This New Zero-Click Cross-platform Flaw in Microsoft Teams Could Spread Like a Worm

The users of Microsoft Team, the business communication platform by Microsoft, have one more thing to worry about. Recently, a security researcher from Evolution Gaming has published details about a wormable, cross-platform vulnerability in Microsoft Teams.


The impact of the vulnerability

The bug was reported to Microsoft on August 31, for which Microsoft had released updates at the end of October.
  • It was found that the Remote Code Execution (RCE) vulnerability can be triggered by a novel Cross-Site Scripting (XSS) injection in teams.microsoft[.]com, which impacts MS Teams desktop application across all supported platforms - Windows (version 1.3.00.21759), macOS (version 1.3.00.23764), and Linux (1.3.00.16851).
  • In addition, the attacker could exploit the XSS flaw to obtain SSO authorization tokens for Microsoft Teams or its other services such as Skype, Outlook, and Office365, without gaining arbitrary code execution.
  • Successful exploitation could allow attackers to access private chats, files, and internal networks, along with private keys and personal data from outside MS Teams.

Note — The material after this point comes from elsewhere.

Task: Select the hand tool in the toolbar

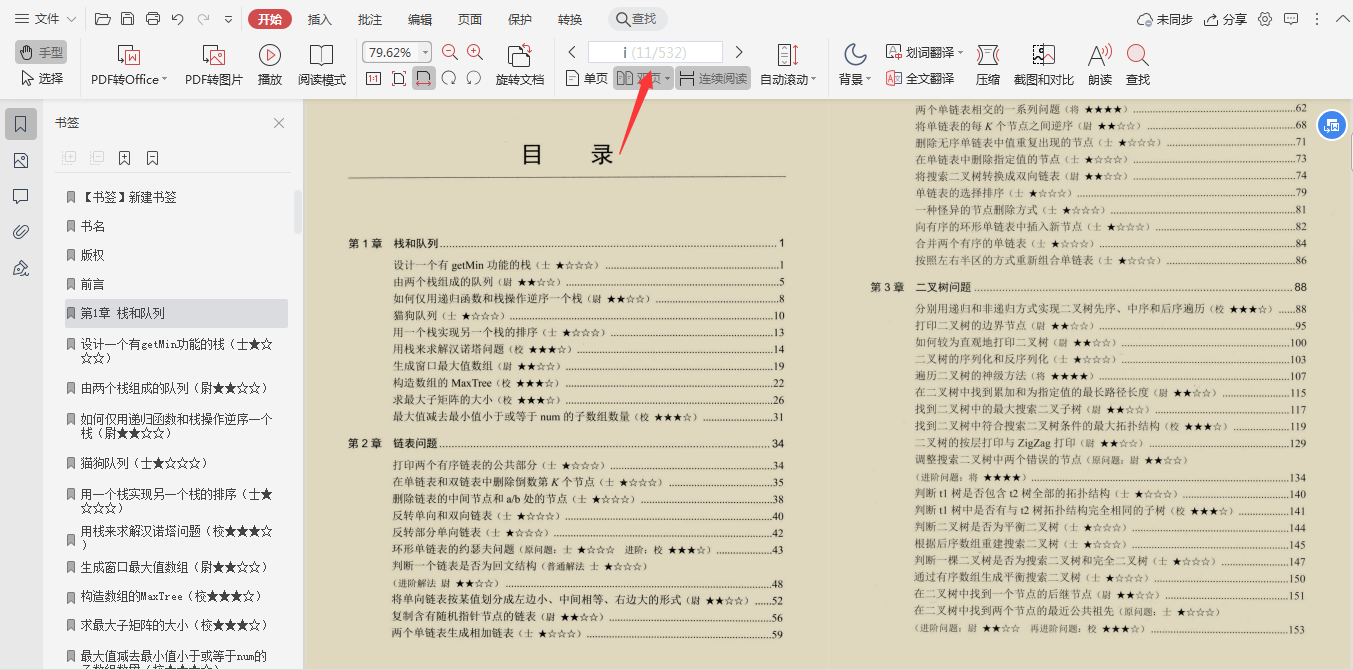Action: pyautogui.click(x=40, y=52)
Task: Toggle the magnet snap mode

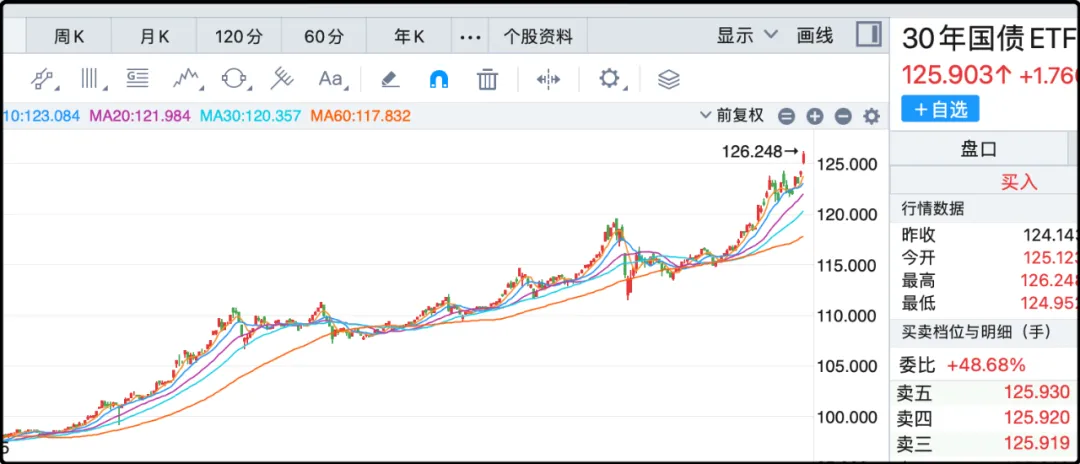Action: click(438, 79)
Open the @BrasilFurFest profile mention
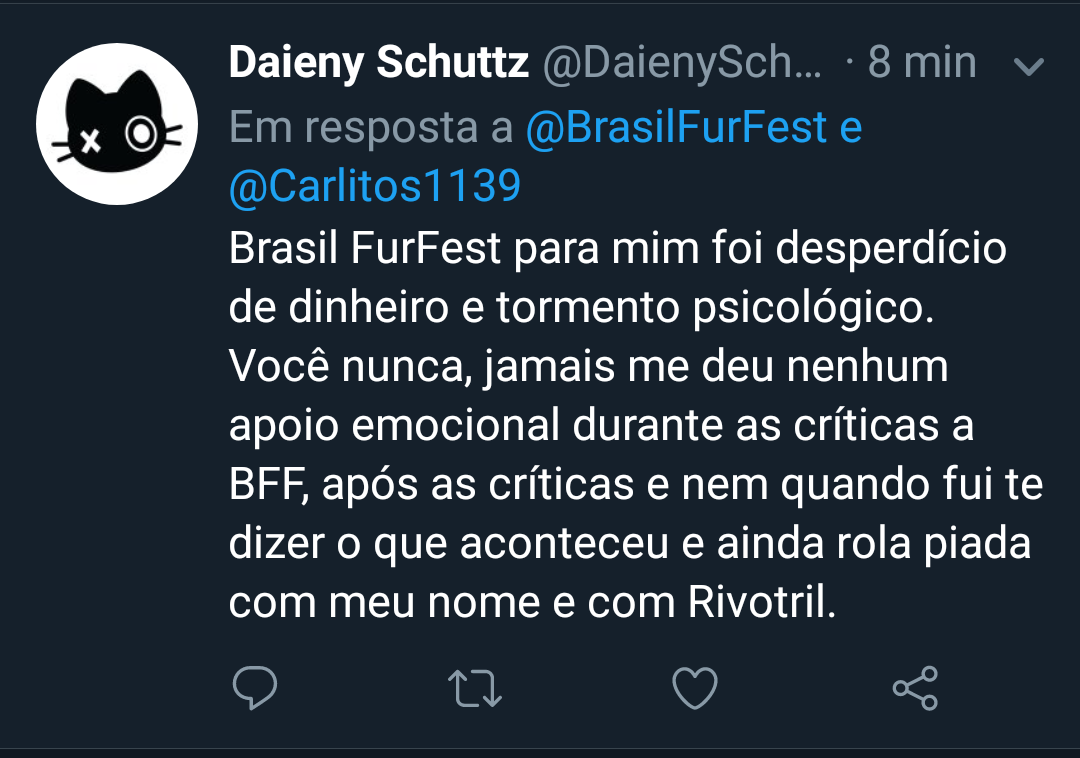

Microsoft Team on cybercriminals’ hitlist

  • In November, ransomware operators were using fake Microsoft Teams update ads to infect systems with backdoors that deployed Cobalt Strike to compromise the rest of the network.
  • In October, hackers were seen impersonating an automated message from Microsoft Teams in an attempt to steal the recipient’s login credentials.


Closing statements

Knowing the popularity of communication tools, attackers are eager to take advantage of such wormable vulnerabilities. Therefore, experts recommend an immediate update of Microsoft Teams with the patches released by Microsoft in October.